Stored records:
* * * *

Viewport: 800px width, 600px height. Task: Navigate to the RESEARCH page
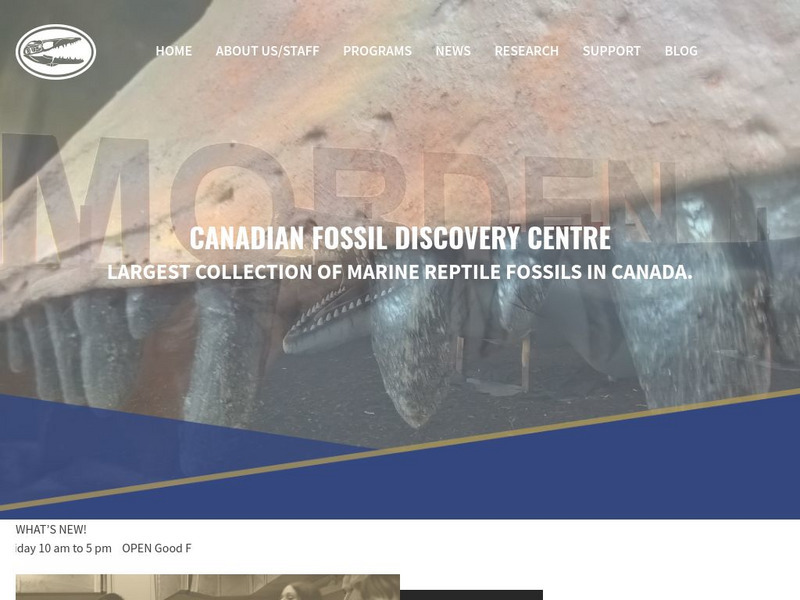click(x=527, y=51)
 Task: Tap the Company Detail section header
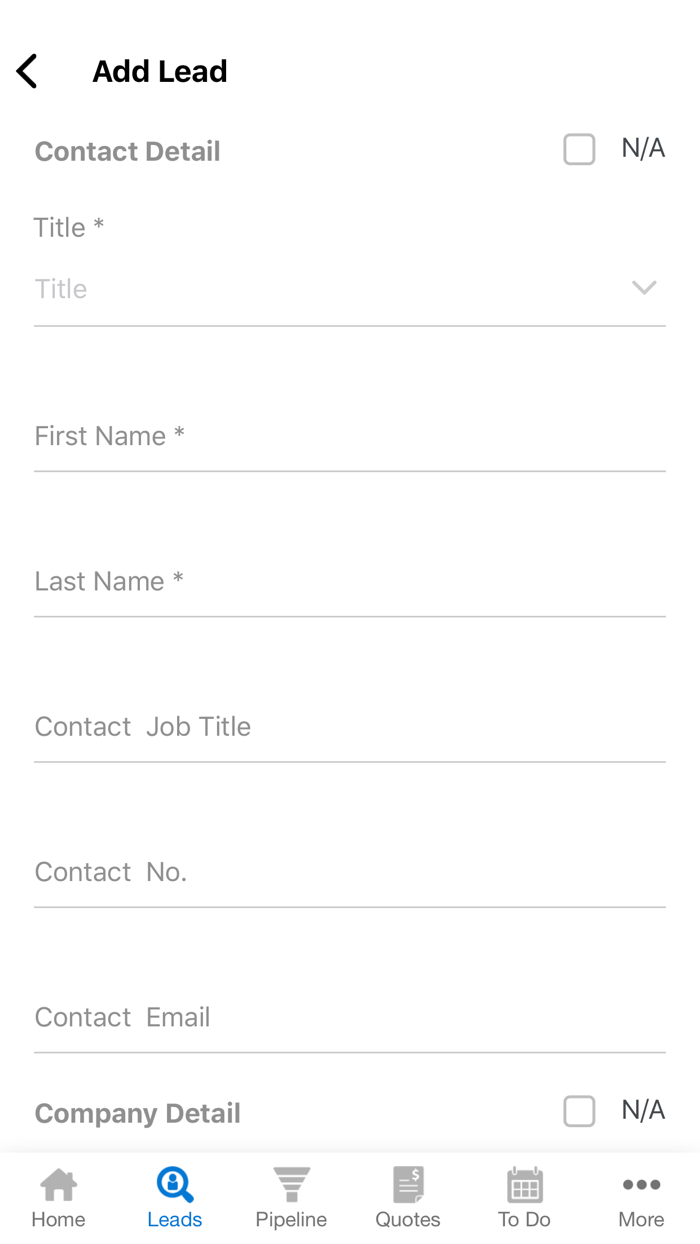[x=137, y=1112]
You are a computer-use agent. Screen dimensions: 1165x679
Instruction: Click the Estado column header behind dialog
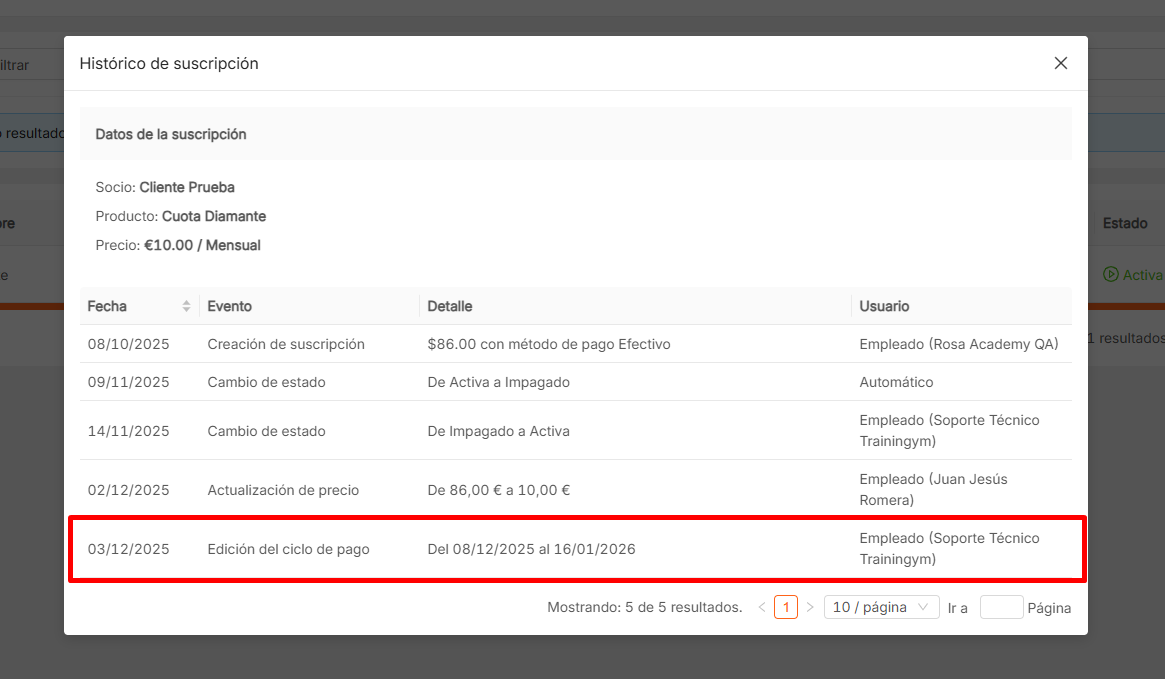click(1125, 223)
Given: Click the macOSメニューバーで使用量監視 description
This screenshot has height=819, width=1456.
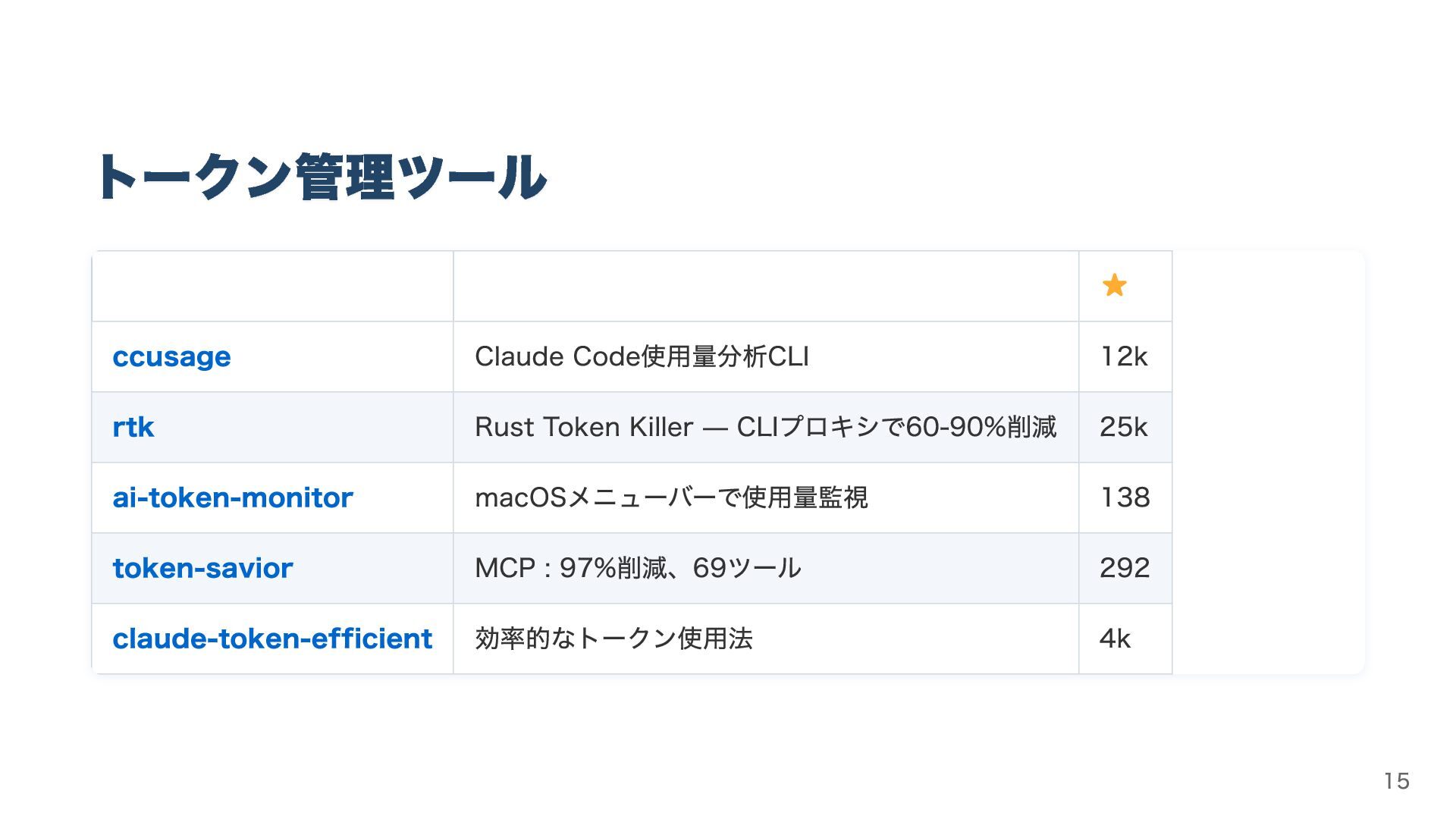Looking at the screenshot, I should click(x=671, y=497).
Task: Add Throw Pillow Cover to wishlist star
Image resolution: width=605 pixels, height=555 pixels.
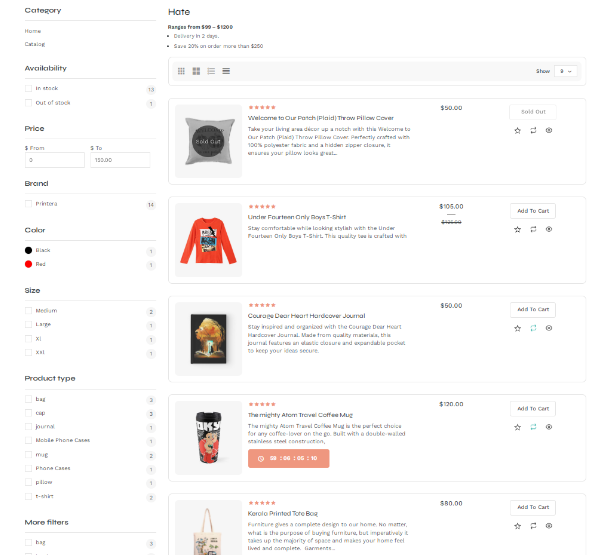Action: pyautogui.click(x=517, y=130)
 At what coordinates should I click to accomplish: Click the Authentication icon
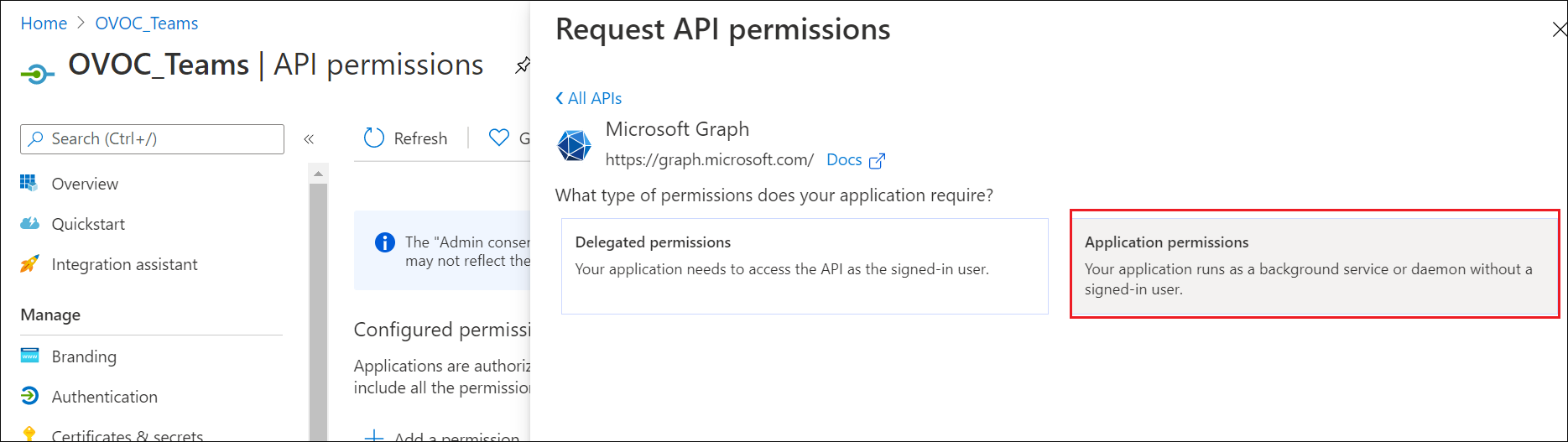click(x=29, y=396)
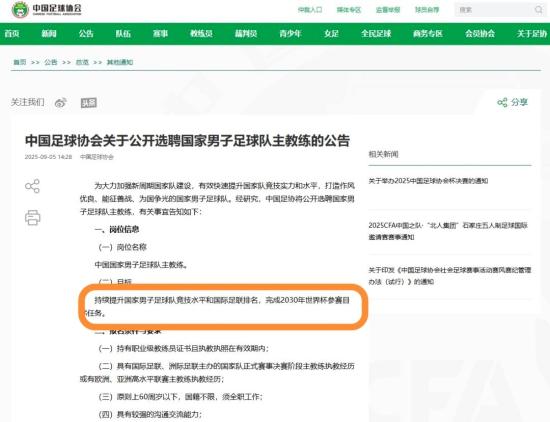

* * * *

§ About this exercise
An exact copy is needed of every line from the line containing "Instruction: Click the" to the last line of the records; pictures stay out of it.

§ Exercise answer
Instruction: Click the Estado column header behind dialog
click(1125, 223)
Given: Click the macOSメニューバーで使用量監視 description
This screenshot has height=819, width=1456.
Looking at the screenshot, I should click(x=671, y=497).
Task: Add Throw Pillow Cover to wishlist star
Image resolution: width=605 pixels, height=555 pixels.
Action: pyautogui.click(x=517, y=130)
 At what coordinates should I click to accomplish: Click the Authentication icon
click(x=29, y=396)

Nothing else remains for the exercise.